Words and pictures from the author of the Elizabeth Goodweather Appalachian Mysteries
I was wondering about the kittehs opinion of the new interloper to their domain.
A cat is always looking for a reason to be 'Put out'. Do you have that expression in America? Over here it means 'to be hurt or offended. Of course your kitties will be put out for a week or so.
I think they possibly can be bought!
Kittehs can be bought. Not a doubt about it. But only temporarily.Star, yes . . . we get put out here. Sometimes we even get out noses out of joint. (There's an old one!)
Sigh.That should be "get ouR noses out of joint."Fondly do I remember the days when I could type.
Well said Ms. Kitteh. And Bob is being introduced to the ways of felines...ah, learning all.
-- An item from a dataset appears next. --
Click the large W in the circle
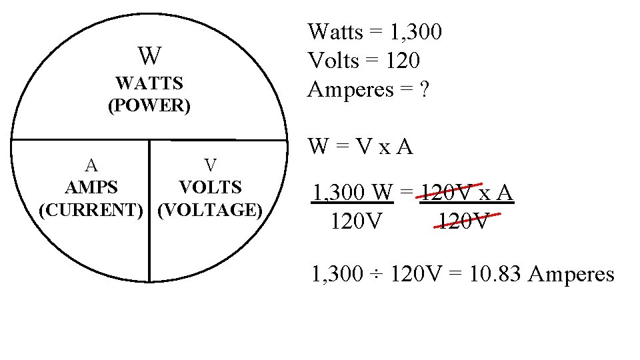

hahaha....do you really think the cats will share their nip...i guess under the influence anything is possible eh? heh.
You made my day!
I think "put out" is an old expression here in America...I only hear people my mother's age (78) using it anymore, but I (55) know what it means. "Noses out of joint", also.
Hope I don't offend anyone but being pissed has dual meanings. The effects of the catnip and mad because of that doggone dog.You bring out the best in us Vicki.
I don't recall hearing 'put out' recently. My grandmother used to say someone was put out by something. I tend to use nose out of joint or panties in a bunch or pissed offGood call, Jim!Bob stole a piece of nip and ate it and it seemed to make him sleepy.
Or possibly the kittehs gave it to him, hoping for that very result.
Oh, I think they can be bought...but they'll never like Bob if he steals their 'nip! I agree, Vicki, I bet the kittehs gave it to him to make him sleepy.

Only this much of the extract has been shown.